Trans-Pacific Partnership update: negotiations on track for reducing barriers.

AuthorSalov, Alex
PositionSPECIAL SECTION: International Trade

The Trans-Pacific Partnership (TPP) is a regional free trade agreement (FTA) between the United States and eleven countries around the Pacific Ocean basin. The purpose of the TPP is to expand trade of nearly all goods and services within the region by reducing the existing barriers. The TPP is currently at an advanced stage of negotiations, and optimistic participants indicate that the agreement can be in place by mid-2015. For Alaska this trade agreement can be important because 70 percent of state exports are heading to the Asia Pacific region annually.

Geopolitical Aspects

The TPP began in 2005 as a small regional preferential trade agreement between Brunei, Chile, New Zealand, and Singapore called the Trans-Pacific Strategic Economic Partnership. One of the goals of the original agreement was to create a successful model that could potentially attract new members from the Asia Pacific region. In 2008, the United States entered the negotiations, followed by Australia, Peru, and Vietnam. Malaysia, Canada, Mexico, and most recently Japan all became TPP negotiation participants in subsequent years.

By press time, TPP officials last met in Washington, DC in December 2014. Collectively, the twelve negotiating countries represent around 40 percent of the world's GDP (2013) and 25 percent of overall world trade. The President's Office of the Trade Representative announced that "the TPP countries will be by far the largest export market for the United States."

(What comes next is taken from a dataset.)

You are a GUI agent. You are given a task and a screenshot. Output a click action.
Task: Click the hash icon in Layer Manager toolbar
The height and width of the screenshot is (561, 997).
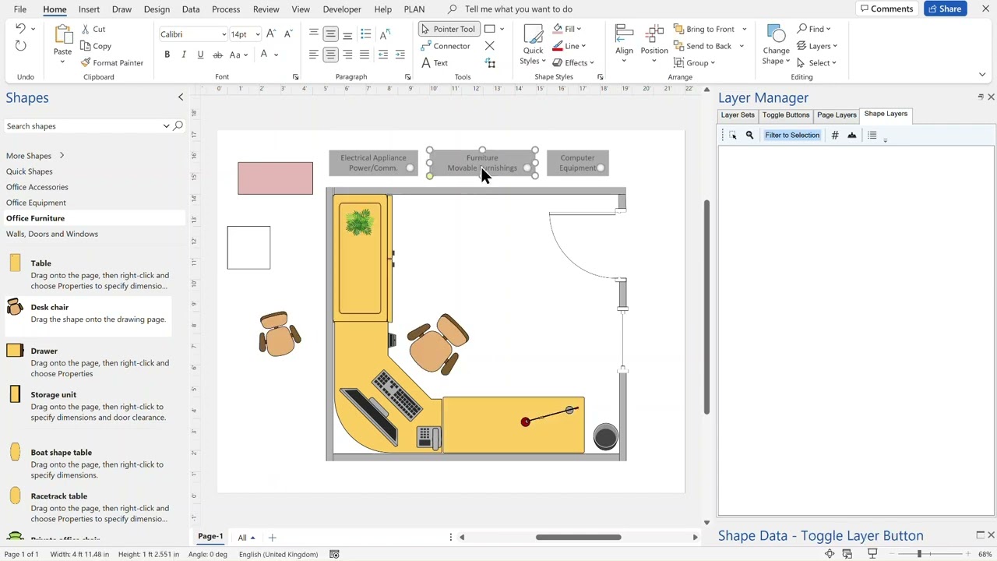[x=834, y=136]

From the US perspective, the TPP has more geopolitical aspects to it than economic outcomes. Bilateral FTAs between the United States and Australia, Canada, Chile, South Korea (not a part of TPP), Mexico, Peru, and Singapore already exist. Therefore there is no expectation of a dramatic increase of US exports to the region. TPP is often portrayed as a part of America's "Pivot to Asia" and a tool to prevent further economic expansion of China.

On the other hand, ASEAN-China FTA is frequently being criticized as an attempt to establish Chinese dominance and to reduce the US presence in the region. The 21st century's international economies are highly interconnected and some analysts argue that regional trade blocks potentially harm the excluded countries. Currently, there are forty-seven existing bilateral trade agreements in the Asia Pacific region besides trade blocks.

Two Trade Tracks

Peterson Institute for International Economics (Washington, DC) divides the trade cooperation efforts in...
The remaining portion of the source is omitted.